Your objective |
Report the lines of the data below that contain the string "Arcade".

··· The data ···

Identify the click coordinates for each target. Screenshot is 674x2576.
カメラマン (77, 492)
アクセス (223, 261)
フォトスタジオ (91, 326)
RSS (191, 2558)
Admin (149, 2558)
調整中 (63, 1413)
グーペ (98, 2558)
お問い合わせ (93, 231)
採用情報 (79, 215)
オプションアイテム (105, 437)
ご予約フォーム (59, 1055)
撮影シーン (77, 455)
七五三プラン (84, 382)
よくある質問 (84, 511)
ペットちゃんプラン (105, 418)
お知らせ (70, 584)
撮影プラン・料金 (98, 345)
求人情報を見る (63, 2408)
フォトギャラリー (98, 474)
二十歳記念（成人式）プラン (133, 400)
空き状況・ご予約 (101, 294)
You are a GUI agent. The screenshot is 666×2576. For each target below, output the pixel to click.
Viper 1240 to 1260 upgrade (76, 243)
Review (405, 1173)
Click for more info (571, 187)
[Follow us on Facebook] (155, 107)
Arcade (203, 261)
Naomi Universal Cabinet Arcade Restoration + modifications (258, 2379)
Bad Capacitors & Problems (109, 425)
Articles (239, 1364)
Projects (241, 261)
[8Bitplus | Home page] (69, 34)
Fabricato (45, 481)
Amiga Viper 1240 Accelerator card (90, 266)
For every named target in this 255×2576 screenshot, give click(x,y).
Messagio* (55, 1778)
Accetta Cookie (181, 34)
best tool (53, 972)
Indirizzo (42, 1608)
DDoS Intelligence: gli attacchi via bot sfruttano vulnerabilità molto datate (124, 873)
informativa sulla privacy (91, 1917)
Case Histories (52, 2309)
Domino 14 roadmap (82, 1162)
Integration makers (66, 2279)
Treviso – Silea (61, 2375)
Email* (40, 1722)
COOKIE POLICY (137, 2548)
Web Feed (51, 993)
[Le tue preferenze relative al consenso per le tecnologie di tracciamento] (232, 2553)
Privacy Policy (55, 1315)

···

Result of the task |
Arcade (203, 261)
Naomi Universal Cabinet Arcade Restoration + modifications (258, 2379)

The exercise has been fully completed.